[What you need to do]: In the article about the seed vault, rewrite the passage from "Svalbard—Deep within the" up to and including "refuse to acknowledge.", swapping "crates" for "boxes".

[Reading text]:
++++++

ZZNEWS.ORG
By Siobhan O'Malley | Svalbard, Norway | February 27, 2021 Neutral

Svalbard—Deep within the permafrost of a remote Norwegian island, the Global Seed Vault received a new shipment today, though it didn't come from the usual agricultural hubs. A collection of experimental greenhouse crops, grown in the extreme conditions of the Antarctic "Eden" station, were deposited into the mountain. It is being hailed as the ultimate "insurance policy" for a civilisation that seems increasingly intent on testing its own limits. But as I watched the crates disappear into the frozen darkness, I couldn't help but wonder if we are merely stockpiling for a funeral we refuse to acknowledge.

The Antarctic contributions are unique. These are plants that have never seen the sun, grown under artificial lights in a closed-loop system designed for Martian colonization. "We are preserving the genetic blueprints for survival in any environment," said a spokesperson for the Crop Trust, their breath blooming in the sub-zero air. It’s a comforting narrative: no matter what happens to the planet, we have the seeds. It’s the kind of technocratic optimism that allows us to ignore the fact that an insurance policy is only useful if there is someone left to collect on it.

++++++

[Information supplied]:
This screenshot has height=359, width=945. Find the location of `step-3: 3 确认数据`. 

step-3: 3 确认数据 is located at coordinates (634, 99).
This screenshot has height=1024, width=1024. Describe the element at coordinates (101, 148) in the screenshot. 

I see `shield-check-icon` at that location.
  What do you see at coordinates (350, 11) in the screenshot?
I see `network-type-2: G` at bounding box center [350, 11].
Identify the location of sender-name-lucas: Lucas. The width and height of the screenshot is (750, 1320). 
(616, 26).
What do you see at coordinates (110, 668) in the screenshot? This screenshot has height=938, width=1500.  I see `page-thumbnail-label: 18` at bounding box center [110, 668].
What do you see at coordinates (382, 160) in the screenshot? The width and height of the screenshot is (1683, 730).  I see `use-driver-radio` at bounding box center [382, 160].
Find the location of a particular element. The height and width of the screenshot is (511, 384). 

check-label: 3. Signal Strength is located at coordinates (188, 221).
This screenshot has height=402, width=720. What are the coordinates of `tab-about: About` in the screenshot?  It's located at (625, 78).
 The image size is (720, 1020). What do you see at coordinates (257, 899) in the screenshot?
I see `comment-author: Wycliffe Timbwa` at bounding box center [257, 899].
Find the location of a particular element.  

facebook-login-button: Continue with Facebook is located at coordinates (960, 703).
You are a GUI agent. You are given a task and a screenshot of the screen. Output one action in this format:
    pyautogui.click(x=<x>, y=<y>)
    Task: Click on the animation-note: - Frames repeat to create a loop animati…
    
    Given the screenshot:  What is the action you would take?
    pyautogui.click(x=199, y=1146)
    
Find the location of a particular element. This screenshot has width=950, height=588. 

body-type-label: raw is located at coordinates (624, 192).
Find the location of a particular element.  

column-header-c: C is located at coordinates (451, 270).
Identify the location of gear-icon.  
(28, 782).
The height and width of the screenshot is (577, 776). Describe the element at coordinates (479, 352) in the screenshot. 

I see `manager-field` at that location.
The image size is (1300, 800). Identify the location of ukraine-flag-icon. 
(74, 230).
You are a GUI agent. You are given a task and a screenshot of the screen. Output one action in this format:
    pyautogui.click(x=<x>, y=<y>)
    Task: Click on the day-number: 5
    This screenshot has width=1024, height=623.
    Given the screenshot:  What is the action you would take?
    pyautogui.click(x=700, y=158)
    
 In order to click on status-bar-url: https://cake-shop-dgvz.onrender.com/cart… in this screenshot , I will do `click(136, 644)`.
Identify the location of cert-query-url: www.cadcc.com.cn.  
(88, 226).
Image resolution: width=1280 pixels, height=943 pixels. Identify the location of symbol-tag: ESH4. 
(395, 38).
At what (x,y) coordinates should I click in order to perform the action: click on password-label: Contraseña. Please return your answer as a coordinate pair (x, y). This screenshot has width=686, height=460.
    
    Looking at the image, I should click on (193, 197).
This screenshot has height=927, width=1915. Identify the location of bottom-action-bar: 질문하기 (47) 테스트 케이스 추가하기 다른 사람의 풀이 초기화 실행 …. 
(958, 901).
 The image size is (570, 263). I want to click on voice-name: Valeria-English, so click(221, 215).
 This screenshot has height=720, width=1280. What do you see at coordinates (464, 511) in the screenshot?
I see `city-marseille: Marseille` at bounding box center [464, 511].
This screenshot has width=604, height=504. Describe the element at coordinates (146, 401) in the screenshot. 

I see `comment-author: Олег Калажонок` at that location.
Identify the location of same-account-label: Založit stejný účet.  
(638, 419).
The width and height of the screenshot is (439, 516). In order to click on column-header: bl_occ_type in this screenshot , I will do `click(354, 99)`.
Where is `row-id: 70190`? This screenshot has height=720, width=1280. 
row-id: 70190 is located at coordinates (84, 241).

++++++

[Exercise solution]:
Svalbard—Deep within the permafrost of a remote Norwegian island, the Global Seed Vault received a new shipment today, though it didn't come from the usual agricultural hubs. A collection of experimental greenhouse crops, grown in the extreme conditions of the Antarctic "Eden" station, were deposited into the mountain. It is being hailed as the ultimate "insurance policy" for a civilisation that seems increasingly intent on testing its own limits. But as I watched the boxes disappear into the frozen darkness, I couldn't help but wonder if we are merely stockpiling for a funeral we refuse to acknowledge.